WHAT THE TASK REQUIRES
How many of the lines below contain "screenshot"? Reply with only that figure.

SOURCE MATERIAL
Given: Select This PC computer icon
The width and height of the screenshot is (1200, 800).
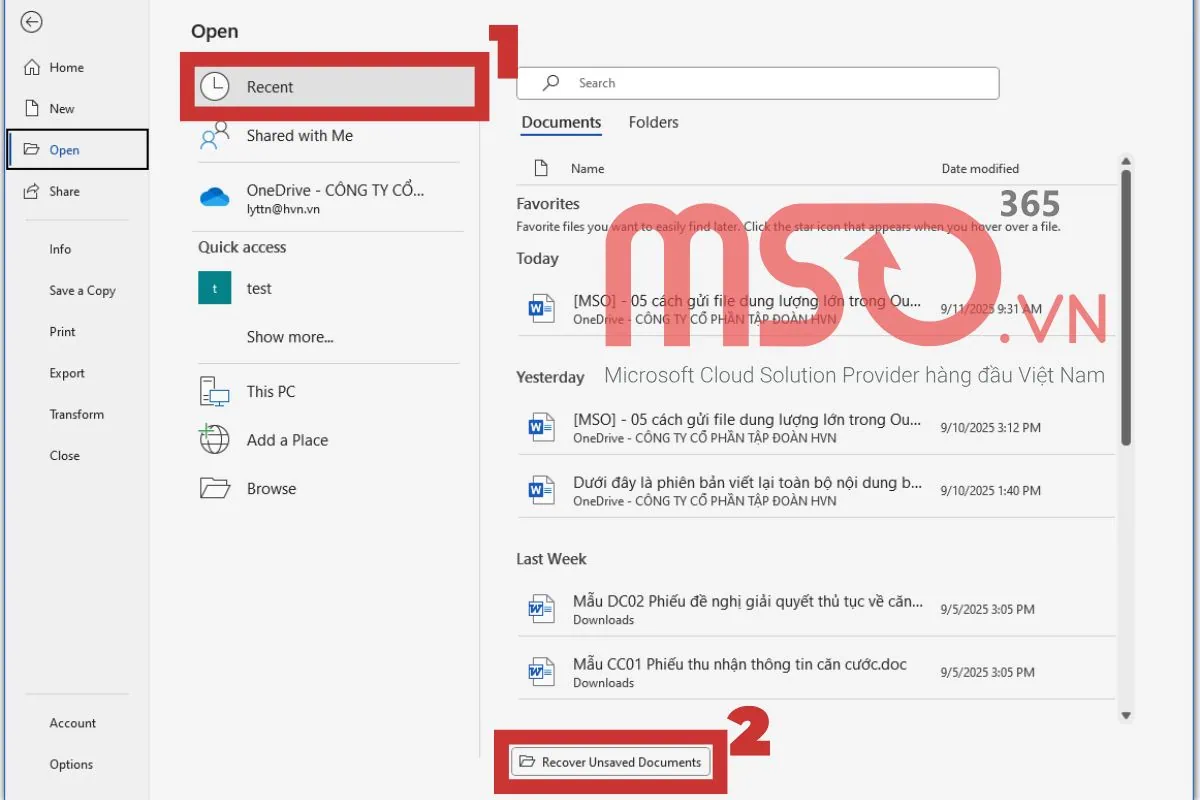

---

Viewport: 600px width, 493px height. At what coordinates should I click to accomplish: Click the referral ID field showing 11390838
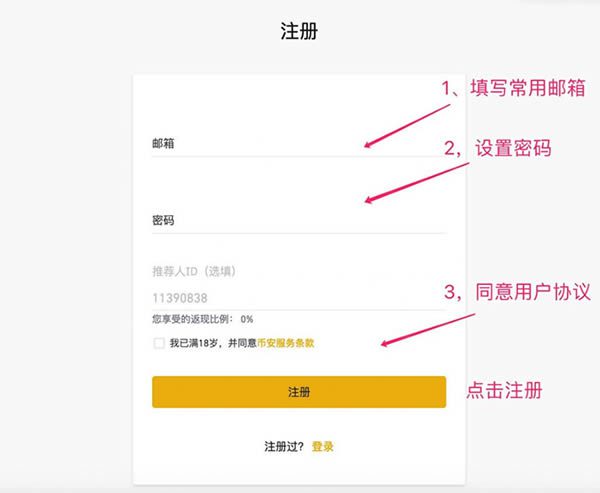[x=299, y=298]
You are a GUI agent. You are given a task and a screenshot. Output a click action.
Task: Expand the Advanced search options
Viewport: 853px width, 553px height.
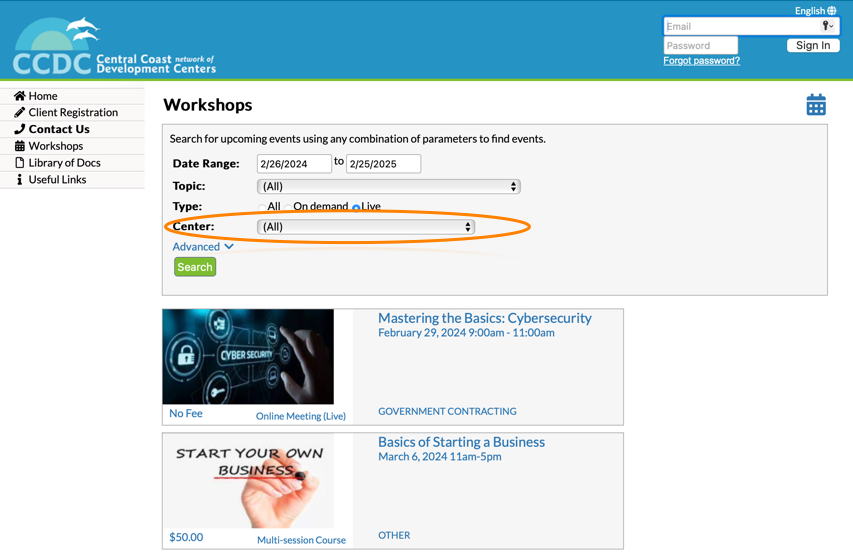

COMPLETED TASK
2